Rainy Day Books
Rainy Day Books is an independent bookstore in Fairway, Kansas, a wealthy suburb of Kansas City, Missouri, and one of the leading independent bookstores in the United States. It was founded on November 4, 1975 and is owned and operated by Vivien Jennings.
Rainy Day Books is open 6 days a week, every day but Sunday when the staff "spends time with our families." The store has been nationally recognized for its author events, most of which are ticketed events hosted off-site at Unity Temple on The Plaza. Publishers Weekly says that "Rainy Day Books sets the gold standard" for author events.

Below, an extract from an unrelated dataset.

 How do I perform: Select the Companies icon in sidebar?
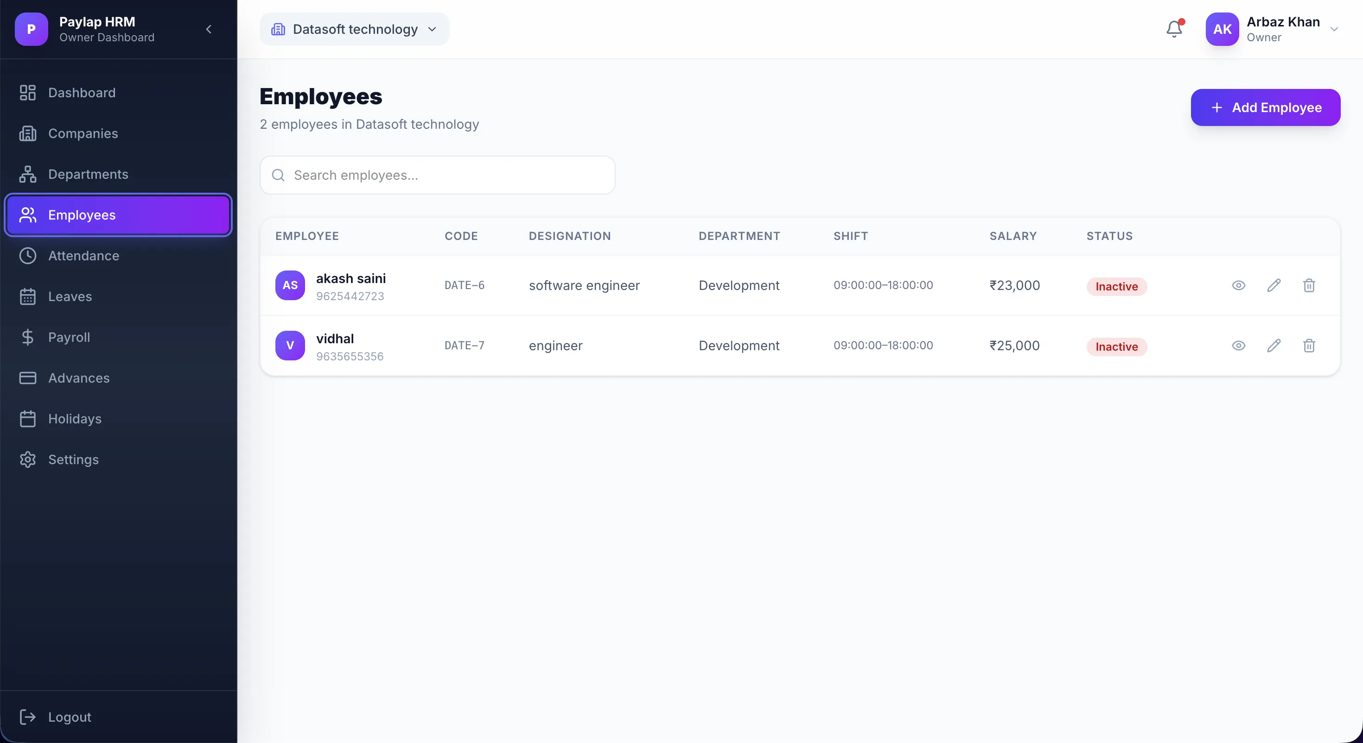coord(28,133)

Rainy Day Books began as a used bookstore, offering a paperback exchange program where readers could trade used books for credit and pay a small fee to exchange for other paperbacks. Unlike many other used bookstores, Rainy Day Books never purchased stock from customers. Within a year, the store moved to a new expanded location in the Fairway Shops and added a full line of new books. The store moved again to an anchor location in the same shopping center in 1998. Over the next year and a half, the store discontinued the used paperback exchange program and expanded the inventory of new titles specifically for book club readers.

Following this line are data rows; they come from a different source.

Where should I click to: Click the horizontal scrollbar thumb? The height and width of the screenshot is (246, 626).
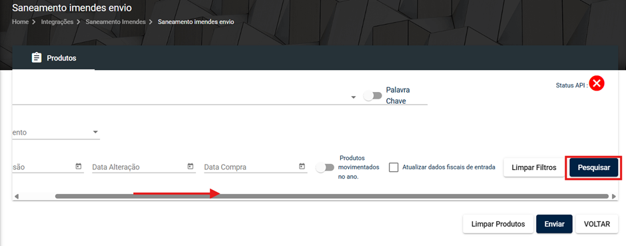pyautogui.click(x=332, y=196)
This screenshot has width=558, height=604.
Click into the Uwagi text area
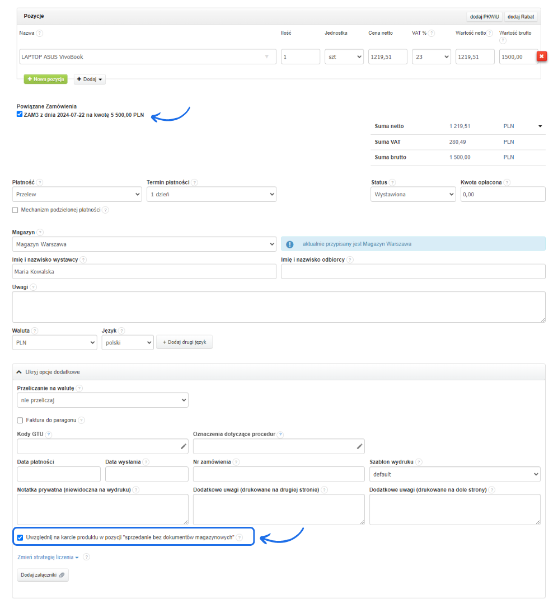[278, 306]
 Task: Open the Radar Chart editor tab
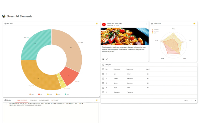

Rainy Day Books is a member of the American Booksellers Association as well as IndieBound, a national cooperative marketing group of independent booksellers.
Other information
Rainy Day Books was named a "Winning Workplace" for its innovative approach to business.
Rainy Day Books is the subject of a business case study used by several universities to show how independent booksellers have adapted to compete with large chains and online booksellers.
Rainy Day Books was the plaintiff in a 2001 legal case that set the standard for Internet-based personal jurisdiction in Kansas. The case, Rainy Day Books, Inc. v. Rainy Day Books & Cafe, LLC, 2002 U.S. Dist. LEXIS 2043 (D. Kan. 2002), has been cited as precedent in numerous cases since.